小魚聰慧,知道是他故意把貓給扔掉,為此跟他鬨,甚至用不吃飯來抗議。

當時他氣壞了,一個畜生而已,也至於讓他跟自己的父親鬨成這樣,甚至不惜傷害自己的身體。

身體發膚,受之父母,想拿身體做籌碼來威脅,也要看他這當爹的答不答應,都跟哪兒學來的東西,還學人絕食?倘若這次讓他嚐到甜頭,那以後是不是就要給他整絕食、上吊、投湖三件套?

簡直胡鬨!

那是他第一次動手打小魚,小魚從小嬌生慣養,不似現在的鈺哥兒這般乖巧聽話識實務,挨打的時候嘴裏還不閒著,說他霸道,說他□□,說他冷血無情沒有同情心……

當時他本就正在氣頭兒上,孩子竟然為了一個長毛的畜生來罵自己的親爹,他當真是忍無可忍,下手的時候就有點兒控製不住力道。

打了幾下,他就已經開始心疼後悔,明熙那般頑劣,他都沒有動手打過,頂多是罰跪,罰抄書,罰麵壁。

那會兒但凡小魚說個軟話認個錯,他也就順台階下了,隻不過他忘了小魚這是第一次挨打,孩子心裏受到的傷害遠遠大於身體上的疼痛,小魚梗著脖子和他較勁。

他一咬牙,打都打了,那就要起到作用,讓孩子記住教訓,第一次教訓兒子就讓他拿捏住,以後他這當爹的說什麽他都不會聽。

好,不服是吧,那就打到你知道怕,知道有些底線你不能觸碰為止。

最終這件事以小魚哭著承認自己錯了,表示再也不敢做出鬨絕食這樣的事情結束,孩子被他打得屁股幾天都挨不得板凳。

如他所願,這次動手打孩子的效果很好,簡直好過頭了,建立了他作為父親的絕對權威,可也讓小魚一夜之間長成了懂事的大孩子,再不敢在他麵前撒潑耍賴。

一時之間,他竟不知道該高興多些,還是失落多些。

如今想來,不就是嫌貓吃老鼠臟嗎?叫人把它訓練成不吃老鼠的貓不就可以了。

這樣既滿足了兒子小魚,也不會讓他自己覺得看見那貓就別扭,不是兩全其美嗎?何必為了這點小事要去傷孩子的心呢。

周二郎逗弄了一下籠子裏的小鷯哥兒,如今鈺哥兒不在家,他每天照顧無憂這個小畜生,竟也漸漸有了感情,大約體會到些小魚當時對那隻小貓的感情。

他又想到明熙出事的前一天晚上對他說:“我是倒了八輩子黴運才投胎給你做兒子。
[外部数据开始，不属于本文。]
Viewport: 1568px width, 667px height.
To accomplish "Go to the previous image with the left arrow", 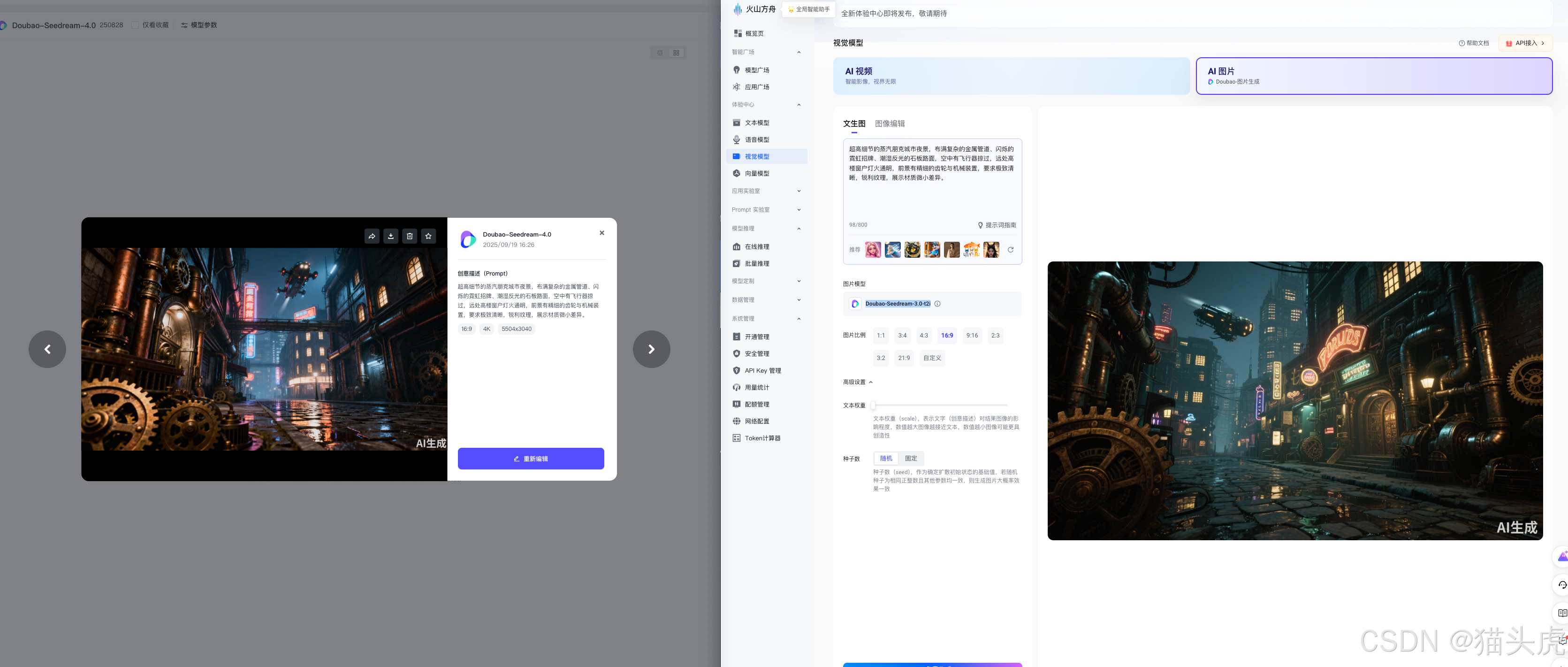I will [x=47, y=349].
你總說我妒忌弟弟,其實你錯了——”

“我不恨你偏心弟弟,我自己的親弟弟,我也喜歡他,疼愛他。我隻恨你□□霸道,你的標準就是標準,你的道理就是道理,你的喜歡就是喜歡,我和小魚的想法從來不重要。”

他記得他當時直接懟回去了,好像是說,“你有本事就叫你爹為了你改變□□霸道的性子,沒本事就閉上嘴吧,乖乖聽話!”
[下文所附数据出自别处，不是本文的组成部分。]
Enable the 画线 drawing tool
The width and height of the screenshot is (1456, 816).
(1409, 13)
你爹就是□□,你爹就是霸道,沒有你這個□□霸道的老子為你在後麵擦屁股,就你那惹是生非的性子,早都死八百回了,說你老子□□霸道,也不想想你自己的外號叫什麽?——京城小霸王!

當然,後麵這些話他自然隻是腹誹,並沒有說出口。

想到了明熙,周二郎眼裏滑過一絲黯然,小魚是他的心頭肉,明熙何嚐不是他的兒子。

明熙,明熙,取日之明,取月之光,熙熙皞皞,光明祥和。他是嫡長子呀,又如何會不被重視,單單是取一個名字,那都是他日思夜想,想了上百個名字,又從備選名字中精心挑選出來的,寄托了他對自己第一個孩子的無限期望與祝福。
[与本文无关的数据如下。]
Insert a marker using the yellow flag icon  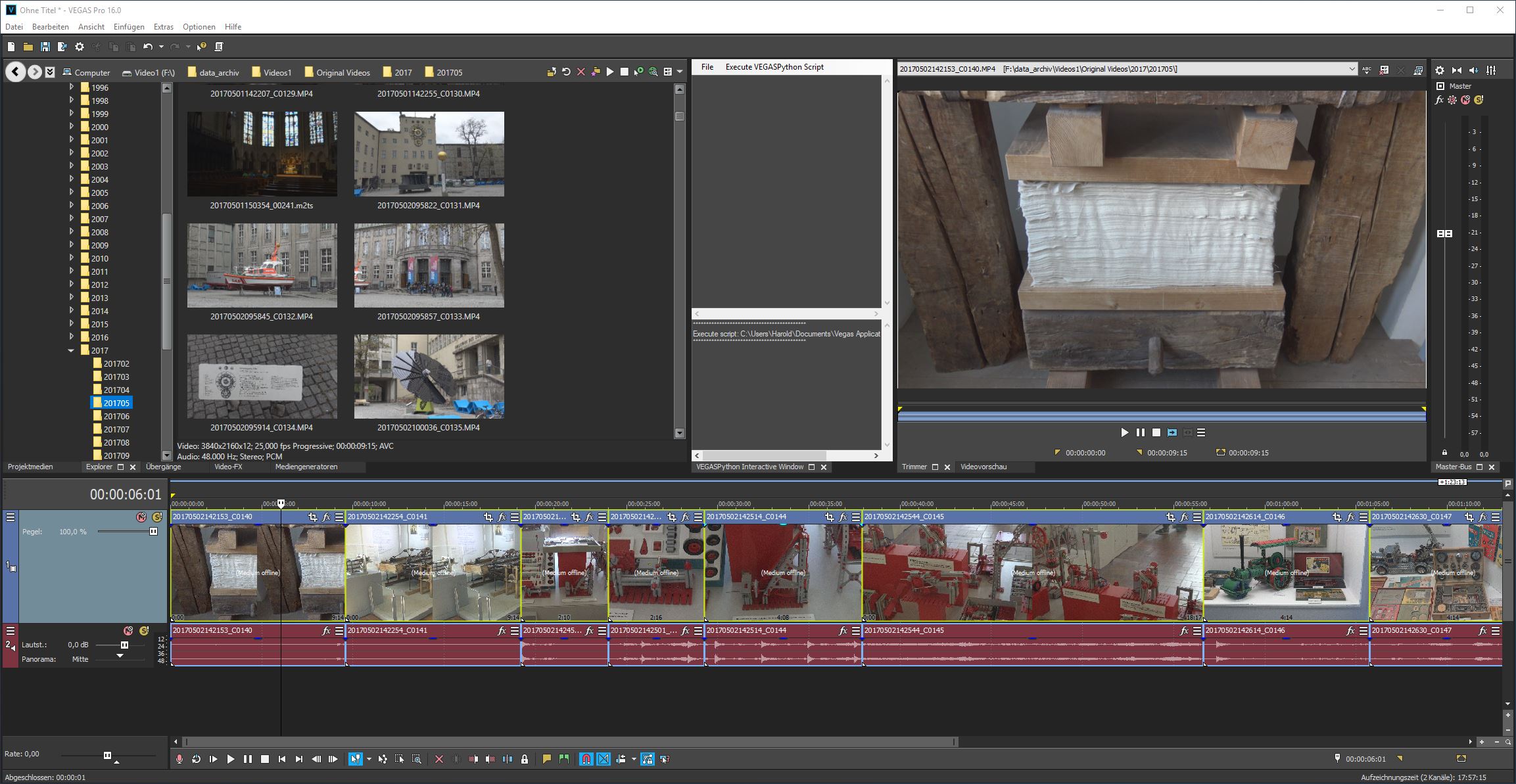[546, 759]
反倒是生了小魚以後,就沒有第一個孩子那般新奇興奮了,尤其小魚剛生下來,長得皺皺巴巴像個小老頭一樣,不似明熙那般白白胖胖惹人喜歡,怎麽瞅都沒遺傳他這個當爹的一點兒風貌,他甚至都沒費什麽心思。就順著明熙的名字起了個明鈺。

所以,他是偏心小魚,喜歡小魚;可他不是一開始就特別偏心小魚。

小魚得他寵愛那也是有原因的,倒是周明熙,眼睛裏隻盯著他的不好,何曾體會到過他這個當爹的半份心意。

罷罷罷,想起來就頭疼,明熙說八輩子走黴運給他做兒子,他隻求祖宗積德,千萬不要再給周明熙當爹,免得早生華發。

想來周明熙那個性子,到了哪裏都隻有他欺負人的事兒,沒有他別人欺負得了他。

入夜,書房裏,如水的月色侵染進來,輕紗般柔軟、朦朧,將周二郎攏入其中,暗淡溫柔的光線勾勒著他的眉眼,二郎低著頭,神情專注,墨濃墨淡,筆下勾出漸漸清晰的輪廓——兩個可愛的稚童,一個抱著父親的大腿撒嬌,一個鼻子不是鼻子眼不是眼的瞪著父親。

周二郎啞然失笑,笑著笑著,眼睛裏有了刀光劍影,恨意洶湧,明熙慘死,明鈺出家,大哥萬箭穿心……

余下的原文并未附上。